:: What to work on ::
Could you print exactly the lines of the listing below, starting at the line that has "[This online store" and ending at the line that has "客户留言 (18, 2349)", and only those lines?

####################

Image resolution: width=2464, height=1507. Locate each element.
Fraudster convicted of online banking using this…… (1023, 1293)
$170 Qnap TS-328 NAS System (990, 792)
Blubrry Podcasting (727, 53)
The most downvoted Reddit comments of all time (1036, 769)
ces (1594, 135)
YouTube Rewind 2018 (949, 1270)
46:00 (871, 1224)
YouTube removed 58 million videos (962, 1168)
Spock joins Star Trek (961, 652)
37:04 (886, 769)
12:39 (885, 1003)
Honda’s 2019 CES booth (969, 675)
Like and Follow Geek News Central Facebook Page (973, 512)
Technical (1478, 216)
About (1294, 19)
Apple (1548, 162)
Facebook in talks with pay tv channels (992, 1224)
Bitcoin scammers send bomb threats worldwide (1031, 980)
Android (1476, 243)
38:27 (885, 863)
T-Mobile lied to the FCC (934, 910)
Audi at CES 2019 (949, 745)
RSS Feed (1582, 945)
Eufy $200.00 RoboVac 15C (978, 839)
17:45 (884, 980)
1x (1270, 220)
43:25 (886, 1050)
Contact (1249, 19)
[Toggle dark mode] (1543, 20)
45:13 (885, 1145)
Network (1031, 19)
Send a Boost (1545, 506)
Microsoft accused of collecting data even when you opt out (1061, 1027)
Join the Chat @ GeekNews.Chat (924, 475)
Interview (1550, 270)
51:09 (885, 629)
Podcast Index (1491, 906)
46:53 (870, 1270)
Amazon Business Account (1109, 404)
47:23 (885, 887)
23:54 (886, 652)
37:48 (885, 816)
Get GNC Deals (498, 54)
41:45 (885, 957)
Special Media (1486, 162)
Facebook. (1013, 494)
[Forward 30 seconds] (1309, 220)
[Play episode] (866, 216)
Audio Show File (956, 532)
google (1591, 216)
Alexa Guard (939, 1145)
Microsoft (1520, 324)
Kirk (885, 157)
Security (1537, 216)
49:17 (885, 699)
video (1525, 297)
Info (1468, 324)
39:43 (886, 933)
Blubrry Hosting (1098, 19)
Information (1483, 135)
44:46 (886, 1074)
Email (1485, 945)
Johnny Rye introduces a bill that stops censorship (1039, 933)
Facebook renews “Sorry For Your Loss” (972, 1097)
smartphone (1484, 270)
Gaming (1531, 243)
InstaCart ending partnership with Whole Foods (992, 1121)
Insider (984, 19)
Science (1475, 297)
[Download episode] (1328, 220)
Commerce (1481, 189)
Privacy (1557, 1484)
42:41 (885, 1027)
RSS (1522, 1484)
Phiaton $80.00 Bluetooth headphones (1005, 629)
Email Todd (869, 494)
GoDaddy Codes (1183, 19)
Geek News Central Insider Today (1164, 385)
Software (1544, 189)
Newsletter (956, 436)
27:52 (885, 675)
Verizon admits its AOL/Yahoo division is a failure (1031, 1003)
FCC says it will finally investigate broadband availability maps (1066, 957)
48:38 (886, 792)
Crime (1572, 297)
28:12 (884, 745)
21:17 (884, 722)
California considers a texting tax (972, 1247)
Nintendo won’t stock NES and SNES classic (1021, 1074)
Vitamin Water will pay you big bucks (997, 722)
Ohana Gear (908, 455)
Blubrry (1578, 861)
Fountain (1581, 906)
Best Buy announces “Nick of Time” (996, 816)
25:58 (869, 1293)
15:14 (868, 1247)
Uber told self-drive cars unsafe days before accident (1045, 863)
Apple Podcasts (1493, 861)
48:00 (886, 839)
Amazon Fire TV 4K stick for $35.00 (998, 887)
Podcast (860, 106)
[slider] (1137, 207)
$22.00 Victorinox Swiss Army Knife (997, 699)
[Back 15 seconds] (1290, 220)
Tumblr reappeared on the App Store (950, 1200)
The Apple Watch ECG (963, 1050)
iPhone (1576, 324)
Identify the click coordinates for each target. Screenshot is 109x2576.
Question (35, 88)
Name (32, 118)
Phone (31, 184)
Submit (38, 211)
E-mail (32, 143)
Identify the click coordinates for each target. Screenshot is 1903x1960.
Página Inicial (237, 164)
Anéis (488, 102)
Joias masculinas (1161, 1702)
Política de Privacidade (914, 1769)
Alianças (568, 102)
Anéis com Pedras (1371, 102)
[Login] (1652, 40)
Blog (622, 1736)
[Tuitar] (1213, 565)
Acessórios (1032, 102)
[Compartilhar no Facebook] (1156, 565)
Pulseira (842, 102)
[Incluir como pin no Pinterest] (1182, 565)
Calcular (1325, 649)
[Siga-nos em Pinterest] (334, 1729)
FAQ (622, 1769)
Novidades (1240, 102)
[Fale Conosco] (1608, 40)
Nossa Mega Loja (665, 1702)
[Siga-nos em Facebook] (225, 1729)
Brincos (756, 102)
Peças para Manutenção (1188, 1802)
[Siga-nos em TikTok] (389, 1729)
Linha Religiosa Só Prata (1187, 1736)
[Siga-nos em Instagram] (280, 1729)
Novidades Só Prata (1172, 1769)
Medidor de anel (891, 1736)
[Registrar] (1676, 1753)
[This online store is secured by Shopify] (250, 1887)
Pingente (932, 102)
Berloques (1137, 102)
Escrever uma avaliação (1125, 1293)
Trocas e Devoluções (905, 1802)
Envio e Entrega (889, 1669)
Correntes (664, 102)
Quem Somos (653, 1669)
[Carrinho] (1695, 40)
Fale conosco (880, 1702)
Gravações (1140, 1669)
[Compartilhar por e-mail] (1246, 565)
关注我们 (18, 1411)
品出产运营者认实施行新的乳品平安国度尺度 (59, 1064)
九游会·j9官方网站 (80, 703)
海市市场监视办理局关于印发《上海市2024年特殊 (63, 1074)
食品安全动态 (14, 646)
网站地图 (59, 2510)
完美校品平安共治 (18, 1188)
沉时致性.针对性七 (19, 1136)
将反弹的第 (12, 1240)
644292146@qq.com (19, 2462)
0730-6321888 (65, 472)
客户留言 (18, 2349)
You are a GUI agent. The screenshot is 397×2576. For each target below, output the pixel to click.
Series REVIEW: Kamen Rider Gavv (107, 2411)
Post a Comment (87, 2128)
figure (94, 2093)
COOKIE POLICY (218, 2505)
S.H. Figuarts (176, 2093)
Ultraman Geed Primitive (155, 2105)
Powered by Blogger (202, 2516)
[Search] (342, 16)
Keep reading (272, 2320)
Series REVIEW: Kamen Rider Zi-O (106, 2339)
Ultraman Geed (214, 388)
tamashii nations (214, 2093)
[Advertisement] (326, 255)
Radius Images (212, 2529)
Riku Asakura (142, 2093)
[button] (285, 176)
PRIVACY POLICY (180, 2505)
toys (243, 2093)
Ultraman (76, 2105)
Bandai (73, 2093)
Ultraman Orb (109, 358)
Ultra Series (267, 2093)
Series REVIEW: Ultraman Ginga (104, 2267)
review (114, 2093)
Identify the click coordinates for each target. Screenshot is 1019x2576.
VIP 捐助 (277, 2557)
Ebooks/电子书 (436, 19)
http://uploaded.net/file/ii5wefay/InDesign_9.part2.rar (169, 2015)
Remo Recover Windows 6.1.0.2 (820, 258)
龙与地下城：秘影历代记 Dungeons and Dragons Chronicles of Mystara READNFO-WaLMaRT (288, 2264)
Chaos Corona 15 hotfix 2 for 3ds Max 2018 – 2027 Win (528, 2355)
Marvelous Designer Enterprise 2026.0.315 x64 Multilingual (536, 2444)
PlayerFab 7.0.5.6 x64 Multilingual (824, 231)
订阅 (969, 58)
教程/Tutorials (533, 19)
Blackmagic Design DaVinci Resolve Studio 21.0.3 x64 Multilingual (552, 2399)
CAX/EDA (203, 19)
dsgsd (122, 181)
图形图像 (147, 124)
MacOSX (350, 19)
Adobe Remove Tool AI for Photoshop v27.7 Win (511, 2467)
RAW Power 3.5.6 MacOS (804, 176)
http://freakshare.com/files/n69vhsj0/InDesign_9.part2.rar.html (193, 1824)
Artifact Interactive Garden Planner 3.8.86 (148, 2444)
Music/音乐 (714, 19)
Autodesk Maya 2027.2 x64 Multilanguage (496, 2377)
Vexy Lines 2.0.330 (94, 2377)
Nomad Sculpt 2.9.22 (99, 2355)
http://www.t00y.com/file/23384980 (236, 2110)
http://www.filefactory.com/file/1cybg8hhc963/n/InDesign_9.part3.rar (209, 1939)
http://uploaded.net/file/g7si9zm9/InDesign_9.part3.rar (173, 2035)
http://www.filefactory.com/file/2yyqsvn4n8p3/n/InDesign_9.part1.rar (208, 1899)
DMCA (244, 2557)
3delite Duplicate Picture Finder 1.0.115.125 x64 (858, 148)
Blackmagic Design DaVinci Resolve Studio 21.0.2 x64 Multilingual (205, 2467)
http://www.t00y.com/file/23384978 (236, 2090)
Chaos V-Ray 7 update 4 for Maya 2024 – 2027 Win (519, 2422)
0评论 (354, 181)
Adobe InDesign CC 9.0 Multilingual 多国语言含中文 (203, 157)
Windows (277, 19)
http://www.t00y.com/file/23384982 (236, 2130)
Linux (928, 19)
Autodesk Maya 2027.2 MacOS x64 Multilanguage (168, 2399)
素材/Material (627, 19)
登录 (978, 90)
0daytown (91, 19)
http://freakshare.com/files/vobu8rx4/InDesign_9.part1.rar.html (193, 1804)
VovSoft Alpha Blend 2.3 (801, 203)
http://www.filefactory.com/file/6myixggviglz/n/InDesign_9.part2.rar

####################

:: Answer to this exercise ::
[This online store is secured by Shopify] (250, 1887)
Pingente (932, 102)
Berloques (1137, 102)
Escrever uma avaliação (1125, 1293)
Trocas e Devoluções (905, 1802)
Envio e Entrega (889, 1669)
Correntes (664, 102)
Quem Somos (653, 1669)
[Carrinho] (1695, 40)
Fale conosco (880, 1702)
Gravações (1140, 1669)
[Compartilhar por e-mail] (1246, 565)
关注我们 (18, 1411)
品出产运营者认实施行新的乳品平安国度尺度 (59, 1064)
九游会·j9官方网站 (80, 703)
海市市场监视办理局关于印发《上海市2024年特殊 (63, 1074)
食品安全动态 (14, 646)
网站地图 (59, 2510)
完美校品平安共治 (18, 1188)
沉时致性.针对性七 (19, 1136)
将反弹的第 (12, 1240)
644292146@qq.com (19, 2462)
0730-6321888 (65, 472)
客户留言 (18, 2349)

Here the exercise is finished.